On Oct. 10, approximately 400 prospective students and family members got an in-depth look at Dickinson that went far beyond the traditional campus tour. With its student- and faculty-led discussions, customized information sessions, wide array of tours and events and an interactive forum, the 2011 Discover Dickinson Fall Open House shed considerable light on both the academic and social aspects of campus life.
The 146 participating families delved into the academic arena by attending information sessions about the area of study that most interested them: humanities and the arts, the social sciences or the natural sciences. They also visited unique centers and learning spaces on campus, which include the state-of-the-art archaeology lab; the newly remodeled Center for Sustainability Education; The Trout Gallery, which now shows several works by Picasso; and the Milton B. Asbell Center for Jewish Life. [Story continues below.]

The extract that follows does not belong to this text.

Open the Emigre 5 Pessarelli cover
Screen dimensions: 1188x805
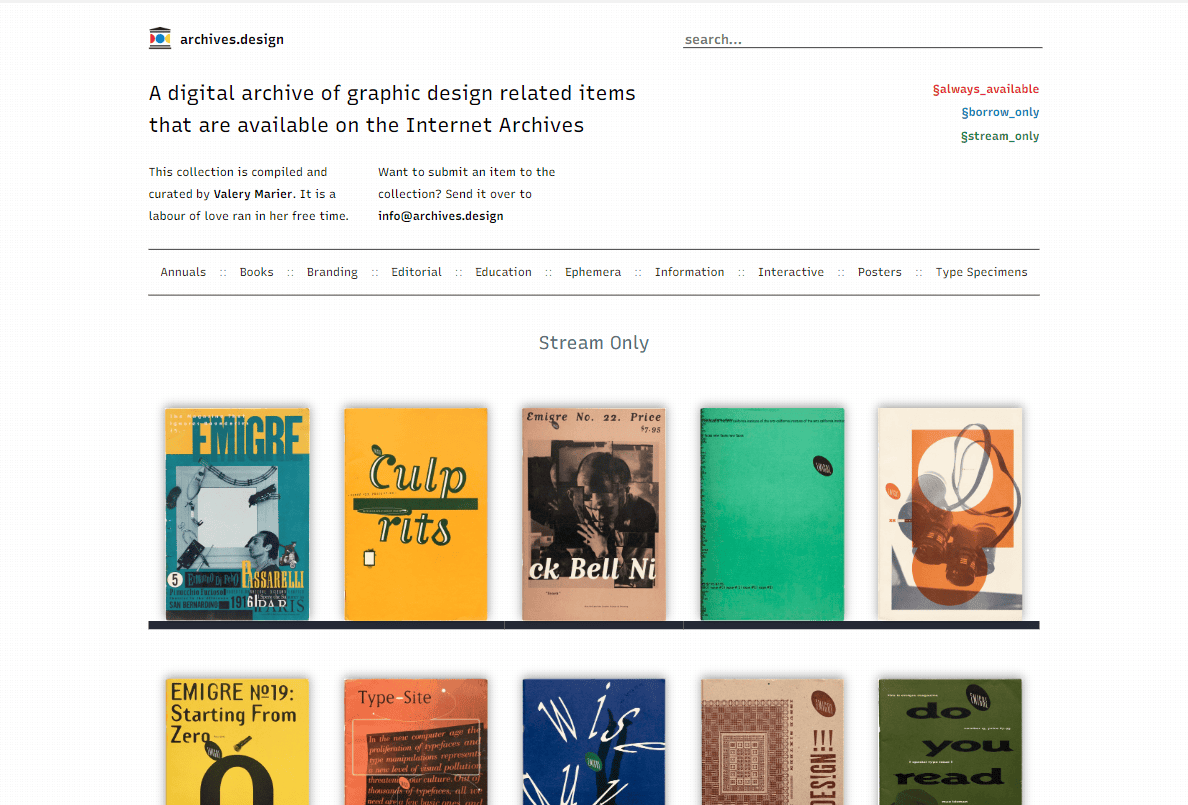pos(237,513)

The visitors also experienced daily life on campus when they ate lunch in the Dining Hall with students and attended a question-and-answer session with current students, who shared their real-life experiences at Dickinson. The families also stopped by the Goodyear studios or the Dickinson College Farm, swung by the Dickinson College Bookstore and got a snack or cup of joe at the Quarry. And while at the coffee shop, many met with President William G. Durden ’71, who visits The Quarry weekly so students can stop by and bend his ear.

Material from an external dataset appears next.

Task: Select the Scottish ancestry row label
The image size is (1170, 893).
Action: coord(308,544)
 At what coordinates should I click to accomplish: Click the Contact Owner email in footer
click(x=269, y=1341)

But the most popular session was the interactive forum, a unique group interview that allowed 50 pre-registered prospective students to not only to get answers to their most pressing questions, but also to interact with fellow high-schoolers and members of the admissions staff.
“It’s a dynamic experience and an opportunity for prospective students to make connections with one another and really push themselves out of the traditional interview box,” said Tara Vasold Fischer, on-campus programs coordinator, who earned a psychology degree at Dickinson in 2002. “In the midst of numerous traditional interviews, this is a refreshing change. No other college that we are aware of offers something like this.”